* _EXTRACTED DATA_:
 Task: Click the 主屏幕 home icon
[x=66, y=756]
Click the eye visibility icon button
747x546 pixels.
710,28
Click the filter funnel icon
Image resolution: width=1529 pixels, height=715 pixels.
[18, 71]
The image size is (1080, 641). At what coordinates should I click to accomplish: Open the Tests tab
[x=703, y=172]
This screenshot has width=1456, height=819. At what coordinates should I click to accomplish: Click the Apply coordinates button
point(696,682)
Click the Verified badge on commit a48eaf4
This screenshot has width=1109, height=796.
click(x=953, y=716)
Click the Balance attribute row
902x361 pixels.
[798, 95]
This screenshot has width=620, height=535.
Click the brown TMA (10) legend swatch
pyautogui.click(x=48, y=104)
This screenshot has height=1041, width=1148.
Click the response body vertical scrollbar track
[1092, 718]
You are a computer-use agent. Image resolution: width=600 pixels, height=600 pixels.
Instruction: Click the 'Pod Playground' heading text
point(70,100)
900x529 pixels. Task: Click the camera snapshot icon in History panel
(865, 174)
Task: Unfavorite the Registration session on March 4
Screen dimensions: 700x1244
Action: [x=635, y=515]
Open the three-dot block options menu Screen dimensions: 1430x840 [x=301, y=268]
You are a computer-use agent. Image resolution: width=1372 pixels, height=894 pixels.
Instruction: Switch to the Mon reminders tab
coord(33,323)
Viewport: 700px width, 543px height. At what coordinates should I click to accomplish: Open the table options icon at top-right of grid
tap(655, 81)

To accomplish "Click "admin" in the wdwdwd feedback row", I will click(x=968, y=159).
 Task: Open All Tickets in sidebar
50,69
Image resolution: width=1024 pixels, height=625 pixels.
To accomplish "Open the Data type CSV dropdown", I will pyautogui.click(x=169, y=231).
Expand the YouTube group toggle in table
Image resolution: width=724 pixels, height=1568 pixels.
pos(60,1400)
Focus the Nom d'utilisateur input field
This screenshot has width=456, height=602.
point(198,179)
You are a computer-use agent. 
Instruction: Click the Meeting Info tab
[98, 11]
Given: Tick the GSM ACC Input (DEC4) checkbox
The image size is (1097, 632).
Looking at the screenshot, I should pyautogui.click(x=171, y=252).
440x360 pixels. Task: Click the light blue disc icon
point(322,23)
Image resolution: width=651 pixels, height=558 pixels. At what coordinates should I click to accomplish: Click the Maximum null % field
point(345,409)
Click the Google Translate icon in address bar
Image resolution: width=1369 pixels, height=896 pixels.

* _TASK_:
Copy these lines verbatim.

* _SOLUTION FOR THIS TASK_:
 Task: Click the 主屏幕 home icon
[x=66, y=756]
Click the eye visibility icon button
747x546 pixels.
710,28
Click the filter funnel icon
Image resolution: width=1529 pixels, height=715 pixels.
[18, 71]
The image size is (1080, 641). At what coordinates should I click to accomplish: Open the Tests tab
[x=703, y=172]
This screenshot has width=1456, height=819. At what coordinates should I click to accomplish: Click the Apply coordinates button
point(696,682)
Click the Verified badge on commit a48eaf4
This screenshot has width=1109, height=796.
click(x=953, y=716)
Click the Balance attribute row
902x361 pixels.
[798, 95]
This screenshot has width=620, height=535.
Click the brown TMA (10) legend swatch
pyautogui.click(x=48, y=104)
This screenshot has height=1041, width=1148.
Click the response body vertical scrollbar track
[1092, 718]
You are a computer-use agent. Image resolution: width=600 pixels, height=600 pixels.
Instruction: Click the 'Pod Playground' heading text
point(70,100)
900x529 pixels. Task: Click the camera snapshot icon in History panel
(865, 174)
Task: Unfavorite the Registration session on March 4
Screen dimensions: 700x1244
Action: [x=635, y=515]
Open the three-dot block options menu Screen dimensions: 1430x840 [x=301, y=268]
You are a computer-use agent. Image resolution: width=1372 pixels, height=894 pixels.
Instruction: Switch to the Mon reminders tab
coord(33,323)
Viewport: 700px width, 543px height. At what coordinates should I click to accomplish: Open the table options icon at top-right of grid
tap(655, 81)

To accomplish "Click "admin" in the wdwdwd feedback row", I will click(x=968, y=159).
 Task: Open All Tickets in sidebar
50,69
Image resolution: width=1024 pixels, height=625 pixels.
To accomplish "Open the Data type CSV dropdown", I will pyautogui.click(x=169, y=231).
Expand the YouTube group toggle in table
Image resolution: width=724 pixels, height=1568 pixels.
pos(60,1400)
Focus the Nom d'utilisateur input field
This screenshot has width=456, height=602.
point(198,179)
You are a computer-use agent. 
Instruction: Click the Meeting Info tab
[98, 11]
Given: Tick the GSM ACC Input (DEC4) checkbox
The image size is (1097, 632).
Looking at the screenshot, I should pyautogui.click(x=171, y=252).
440x360 pixels. Task: Click the light blue disc icon
point(322,23)
Image resolution: width=651 pixels, height=558 pixels. At what coordinates should I click to accomplish: Click the Maximum null % field
point(345,409)
Click the Google Translate icon in address bar
Image resolution: width=1369 pixels, height=896 pixels.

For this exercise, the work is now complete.